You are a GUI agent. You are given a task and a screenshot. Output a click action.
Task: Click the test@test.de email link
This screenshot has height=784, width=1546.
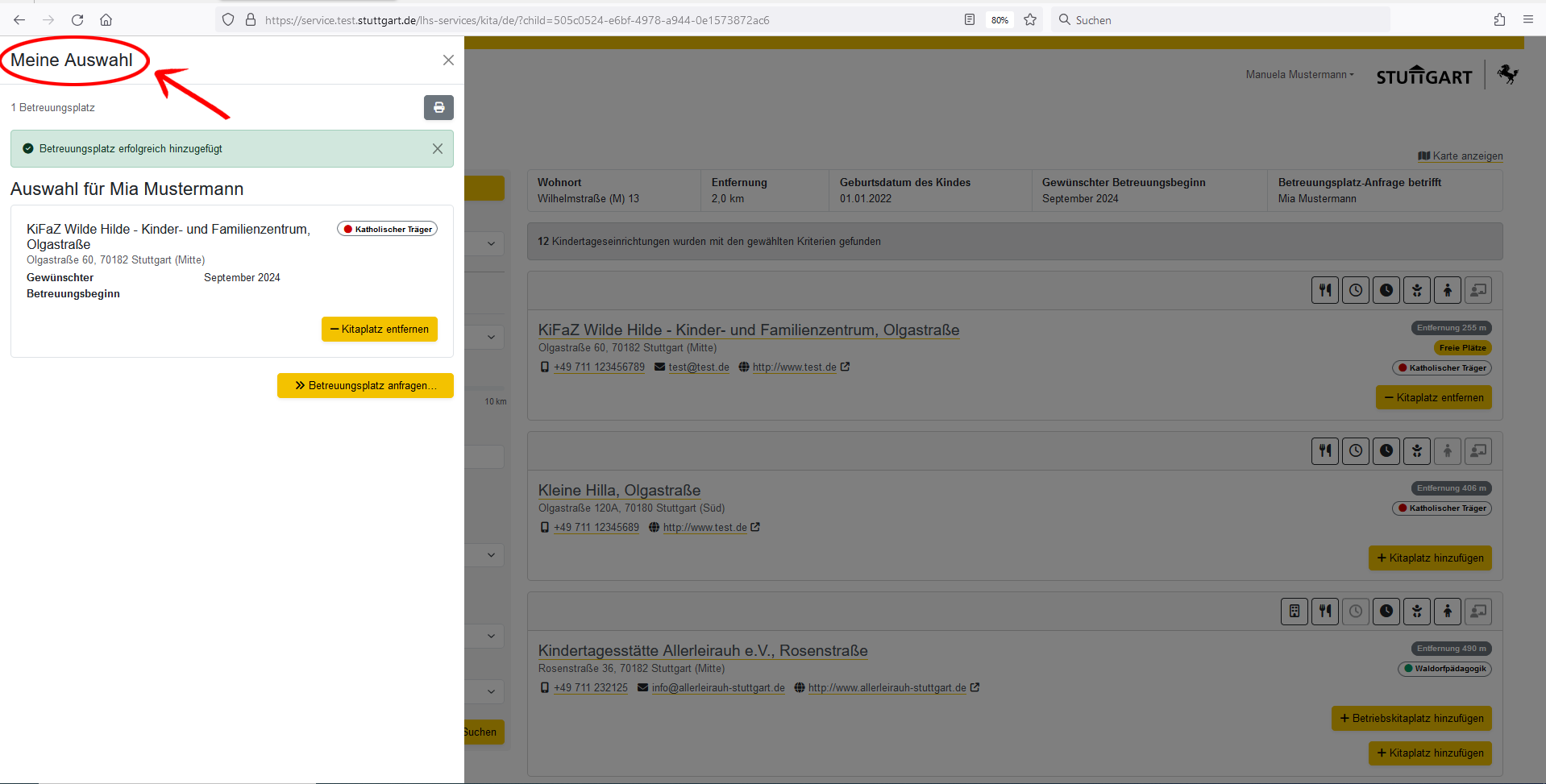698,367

==

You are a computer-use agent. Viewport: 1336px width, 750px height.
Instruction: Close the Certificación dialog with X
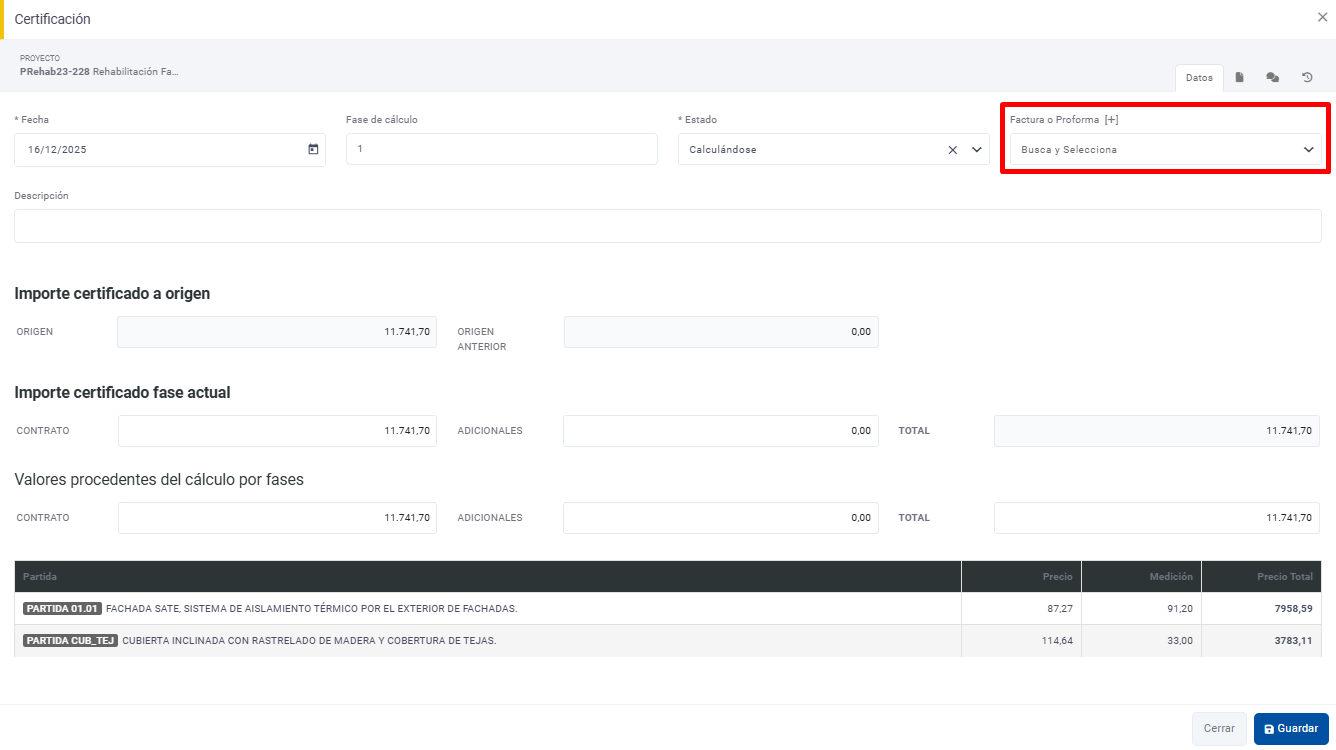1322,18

== Task statement ==
Could you give the number of lines in the entries that contain the string "agent"? Only the number, please.

== Solution ==
2